If you are planning to use an instance for a year or more, then this is the right one for you.

Dedicated Instance

A dedicated host is a physical server with EC2 instance capacity which is fully dedicated to your use. It can be purchased as a Reservation for up to 70% off On-Demand price.

What are the different types of instances?

Following are the types of instances:

General purpose
Computer Optimized
Memory Optimized
Storage Optimized
Accelerated Computing

What is the difference between stopping and terminating an EC2 instance?

While you may think that both stopping and terminating are the same, there is a difference. When you stop an EC2 instance, it performs a normal shutdown on the instance and moves to a stopped state.
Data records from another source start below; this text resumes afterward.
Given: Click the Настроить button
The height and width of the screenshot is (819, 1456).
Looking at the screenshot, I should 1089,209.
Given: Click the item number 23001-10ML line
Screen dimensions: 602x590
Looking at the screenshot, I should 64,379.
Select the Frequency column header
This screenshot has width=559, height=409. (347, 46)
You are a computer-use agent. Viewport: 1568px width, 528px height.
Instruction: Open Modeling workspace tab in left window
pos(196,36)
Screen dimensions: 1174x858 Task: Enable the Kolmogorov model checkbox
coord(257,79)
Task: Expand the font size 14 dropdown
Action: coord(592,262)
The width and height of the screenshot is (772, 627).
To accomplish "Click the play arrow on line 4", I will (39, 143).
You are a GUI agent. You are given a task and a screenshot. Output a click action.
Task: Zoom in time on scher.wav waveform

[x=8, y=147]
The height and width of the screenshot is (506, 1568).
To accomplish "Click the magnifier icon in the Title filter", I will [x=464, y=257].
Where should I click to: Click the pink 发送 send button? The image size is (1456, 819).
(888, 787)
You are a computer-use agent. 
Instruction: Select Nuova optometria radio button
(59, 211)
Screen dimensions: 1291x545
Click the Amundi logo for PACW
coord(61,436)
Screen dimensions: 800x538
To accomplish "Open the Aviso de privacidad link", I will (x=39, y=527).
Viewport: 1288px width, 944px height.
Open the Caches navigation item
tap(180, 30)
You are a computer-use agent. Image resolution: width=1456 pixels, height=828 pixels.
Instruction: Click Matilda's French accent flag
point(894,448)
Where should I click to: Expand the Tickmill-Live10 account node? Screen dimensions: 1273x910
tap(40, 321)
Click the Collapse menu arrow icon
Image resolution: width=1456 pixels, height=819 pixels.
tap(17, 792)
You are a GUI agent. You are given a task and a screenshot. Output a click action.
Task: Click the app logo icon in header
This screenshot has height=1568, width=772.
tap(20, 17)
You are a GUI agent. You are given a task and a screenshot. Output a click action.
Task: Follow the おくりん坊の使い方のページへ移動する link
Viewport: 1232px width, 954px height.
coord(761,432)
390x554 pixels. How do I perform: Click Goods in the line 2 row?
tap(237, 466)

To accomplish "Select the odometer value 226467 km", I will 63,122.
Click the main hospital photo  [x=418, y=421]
However, when you terminate the instance, it is transferred to a stopped state, and the EBS volumes attached to it are deleted and can never be recovered.

Name the types of AMI provided by AWS

The types of AMI provided by AWS are:

Instance store backed
EBS backed

What is the boot time taken for the instance stored backed AMI?

The boot time for an Amazon instance store-backend AMI is less than 5 minutes.

What is the difference between EBS and Instance Store?

An Instance Store Volume is a temporary storage that is used to store the temporary data required by an instance to function. The data is available as long as the instance is running. As soon as the instance is turned off, the Instance Store Volume gets removed and the data gets deleted.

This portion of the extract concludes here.